The reason for the superior drug capacity? It’s the hydrophilic polyethylene glycol (PEG) shell, which provides colloidal stability in aqueous solutions, including blood serum. The PEG chains are arranged somewhat perpendicular to the silica core’s surface, in what’s called a “brush” conformation.
The drug payload rests in between the PEG chains – the “bristles” of the brush – meaning the hydrophobic drugs don’t destabilize C’Dots in solution.
“You can really think of it as a forest, where you have the drugs in between the trees,” Wiesner said. “An antibody does not have such a surface brush layer. There are no trees to hide in between, leading to a lower drug loading capacity.”
Two-part clinical trial
The open-label, multi-center clinical study has two parts:
- Dose Escalation Safety Study: The maximum tolerated dose and/or the recommended phase 2 dose (RP2D) will be identified; and
- Tumor Group Expansion Cohort(s): Specific cancer types will be evaluated for efficacy and safety at the RP2D.
Part 1 is enrolling patients with advanced cancers known to overexpress folate receptor alpha, including ovarian cancer, endometrial cancer, colorectal cancer, gastric cancer, gastroesophageal junction cancer, triple negative breast cancer, non-small cell lung cancer and cholangiocarcinoma (bile duct cancer).
The most promising tumor types studied in Part 1 will proceed to investigation in Part 2. Ma and the team are hopeful that success in the current trial will “open a new door for us to develop a variety of CDCs” to benefit a wider range of cancer patients.
The technology has come a long way in 20 years, and Elucida – dotted with Cornellians in both the board room and in its Monmouth Junction, New Jersey, labs – is hoping this is just the beginning.
“I am proud to be a part of the team responsible for bringing this material into its first therapeutic clinical trial,” Gardinier says. “There is still a lot of work to be completed, however, before the CDCs become an FDA-approved treatment. So in short, while I feel proud of how far we have come, I am looking to the future and the challenges that await us.”

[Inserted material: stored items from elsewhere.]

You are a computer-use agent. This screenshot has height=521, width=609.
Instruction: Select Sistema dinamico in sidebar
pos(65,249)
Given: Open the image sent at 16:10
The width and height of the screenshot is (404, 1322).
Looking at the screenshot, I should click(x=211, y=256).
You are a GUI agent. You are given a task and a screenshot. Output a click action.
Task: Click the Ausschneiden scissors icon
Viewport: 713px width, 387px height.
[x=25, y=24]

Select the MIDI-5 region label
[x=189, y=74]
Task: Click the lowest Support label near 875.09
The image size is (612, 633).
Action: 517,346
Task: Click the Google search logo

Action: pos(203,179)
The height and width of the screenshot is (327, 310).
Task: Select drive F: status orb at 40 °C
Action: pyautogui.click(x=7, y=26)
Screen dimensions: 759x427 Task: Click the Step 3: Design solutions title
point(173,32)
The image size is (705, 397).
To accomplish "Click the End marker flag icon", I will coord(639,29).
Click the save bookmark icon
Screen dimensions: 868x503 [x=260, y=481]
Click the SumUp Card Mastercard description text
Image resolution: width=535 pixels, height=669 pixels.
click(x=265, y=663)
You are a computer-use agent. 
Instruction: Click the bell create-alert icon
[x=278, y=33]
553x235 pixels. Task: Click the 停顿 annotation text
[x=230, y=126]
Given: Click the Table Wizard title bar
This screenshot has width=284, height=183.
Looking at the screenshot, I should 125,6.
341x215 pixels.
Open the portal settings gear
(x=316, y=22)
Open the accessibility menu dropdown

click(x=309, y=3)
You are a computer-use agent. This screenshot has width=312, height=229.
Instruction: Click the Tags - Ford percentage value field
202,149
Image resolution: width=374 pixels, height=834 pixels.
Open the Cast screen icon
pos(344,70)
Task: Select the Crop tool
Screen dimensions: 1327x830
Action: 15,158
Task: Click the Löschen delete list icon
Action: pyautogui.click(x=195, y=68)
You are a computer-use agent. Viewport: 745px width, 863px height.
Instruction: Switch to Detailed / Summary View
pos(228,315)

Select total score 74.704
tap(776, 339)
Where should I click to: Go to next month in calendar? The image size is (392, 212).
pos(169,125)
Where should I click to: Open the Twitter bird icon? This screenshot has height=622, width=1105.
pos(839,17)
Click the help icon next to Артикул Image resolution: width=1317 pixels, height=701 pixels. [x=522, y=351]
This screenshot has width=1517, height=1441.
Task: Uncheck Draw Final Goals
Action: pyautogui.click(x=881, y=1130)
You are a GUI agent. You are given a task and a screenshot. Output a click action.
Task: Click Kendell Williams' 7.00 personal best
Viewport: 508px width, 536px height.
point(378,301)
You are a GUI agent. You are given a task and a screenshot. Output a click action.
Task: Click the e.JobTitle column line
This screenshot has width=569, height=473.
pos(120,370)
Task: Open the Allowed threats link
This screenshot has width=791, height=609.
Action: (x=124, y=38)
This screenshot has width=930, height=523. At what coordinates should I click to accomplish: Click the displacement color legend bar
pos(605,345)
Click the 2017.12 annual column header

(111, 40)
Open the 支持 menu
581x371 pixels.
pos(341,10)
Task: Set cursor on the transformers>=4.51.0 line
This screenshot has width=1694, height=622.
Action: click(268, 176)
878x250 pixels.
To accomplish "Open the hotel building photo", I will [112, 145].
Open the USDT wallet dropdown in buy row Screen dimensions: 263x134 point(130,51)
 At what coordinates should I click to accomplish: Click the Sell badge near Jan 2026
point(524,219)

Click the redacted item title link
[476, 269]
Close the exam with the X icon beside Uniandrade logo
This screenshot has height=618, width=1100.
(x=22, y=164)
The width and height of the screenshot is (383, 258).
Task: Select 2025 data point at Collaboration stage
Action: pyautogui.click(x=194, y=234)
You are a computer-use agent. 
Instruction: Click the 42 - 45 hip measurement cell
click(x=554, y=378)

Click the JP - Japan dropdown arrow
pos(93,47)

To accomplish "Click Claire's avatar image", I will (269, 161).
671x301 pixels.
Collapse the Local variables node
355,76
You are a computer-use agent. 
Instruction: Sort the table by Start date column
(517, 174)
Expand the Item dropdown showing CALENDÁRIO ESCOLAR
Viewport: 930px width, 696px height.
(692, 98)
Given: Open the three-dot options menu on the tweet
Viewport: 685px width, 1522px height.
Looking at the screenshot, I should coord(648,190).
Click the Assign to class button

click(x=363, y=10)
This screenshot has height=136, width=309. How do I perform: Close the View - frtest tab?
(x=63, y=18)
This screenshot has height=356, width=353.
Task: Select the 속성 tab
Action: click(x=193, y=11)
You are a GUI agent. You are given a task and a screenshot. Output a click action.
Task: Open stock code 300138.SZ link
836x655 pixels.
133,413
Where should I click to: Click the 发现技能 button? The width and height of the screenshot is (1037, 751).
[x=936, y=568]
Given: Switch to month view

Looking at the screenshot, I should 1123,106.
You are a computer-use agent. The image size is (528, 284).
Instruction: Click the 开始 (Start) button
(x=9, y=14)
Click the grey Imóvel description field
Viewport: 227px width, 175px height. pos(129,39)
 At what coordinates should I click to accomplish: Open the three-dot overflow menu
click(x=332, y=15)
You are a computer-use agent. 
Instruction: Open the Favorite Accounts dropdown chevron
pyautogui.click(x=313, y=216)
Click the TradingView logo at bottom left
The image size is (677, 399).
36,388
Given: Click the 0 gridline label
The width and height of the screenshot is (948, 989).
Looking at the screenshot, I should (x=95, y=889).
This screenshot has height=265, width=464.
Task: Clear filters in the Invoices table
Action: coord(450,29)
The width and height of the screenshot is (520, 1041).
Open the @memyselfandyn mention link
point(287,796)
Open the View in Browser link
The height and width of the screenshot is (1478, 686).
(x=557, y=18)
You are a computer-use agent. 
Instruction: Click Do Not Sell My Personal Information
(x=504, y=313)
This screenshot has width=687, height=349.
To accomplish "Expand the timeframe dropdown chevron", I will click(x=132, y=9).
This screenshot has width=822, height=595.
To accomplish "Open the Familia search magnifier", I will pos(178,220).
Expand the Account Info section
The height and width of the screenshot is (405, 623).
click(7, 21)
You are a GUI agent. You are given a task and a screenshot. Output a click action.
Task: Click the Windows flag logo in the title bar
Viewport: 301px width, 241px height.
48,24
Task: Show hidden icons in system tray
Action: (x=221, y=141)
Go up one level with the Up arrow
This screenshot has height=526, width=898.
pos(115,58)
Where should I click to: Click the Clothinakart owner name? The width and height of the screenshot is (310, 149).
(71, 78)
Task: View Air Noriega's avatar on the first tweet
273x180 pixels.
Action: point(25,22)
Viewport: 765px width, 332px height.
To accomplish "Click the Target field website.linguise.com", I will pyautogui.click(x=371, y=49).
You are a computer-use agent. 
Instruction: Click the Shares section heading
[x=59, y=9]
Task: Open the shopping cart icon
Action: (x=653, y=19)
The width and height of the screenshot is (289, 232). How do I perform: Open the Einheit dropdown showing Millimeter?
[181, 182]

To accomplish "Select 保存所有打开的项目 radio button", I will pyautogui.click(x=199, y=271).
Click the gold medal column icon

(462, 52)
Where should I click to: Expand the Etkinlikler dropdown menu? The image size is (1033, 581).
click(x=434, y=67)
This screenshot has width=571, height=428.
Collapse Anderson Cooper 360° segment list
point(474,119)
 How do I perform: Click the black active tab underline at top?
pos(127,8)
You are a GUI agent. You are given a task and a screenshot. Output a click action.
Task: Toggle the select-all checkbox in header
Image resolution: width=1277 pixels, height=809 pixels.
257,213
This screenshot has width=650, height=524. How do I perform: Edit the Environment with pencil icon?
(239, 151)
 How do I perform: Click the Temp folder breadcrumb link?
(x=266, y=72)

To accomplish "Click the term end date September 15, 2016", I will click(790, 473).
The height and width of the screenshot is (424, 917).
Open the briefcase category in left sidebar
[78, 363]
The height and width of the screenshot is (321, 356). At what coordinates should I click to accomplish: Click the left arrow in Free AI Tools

Wiesner has a feeling of “cautious optimism,” he says, regarding the future of C’Dots.
“Clinical trials are never easy,” he says. “There are so many things that can go wrong and that can never be predicted. Of course, we all would be elated to see this technology reach the full approval stage. Having developed a technology that helps improve the lives of cancer patients would be incredibly rewarding.”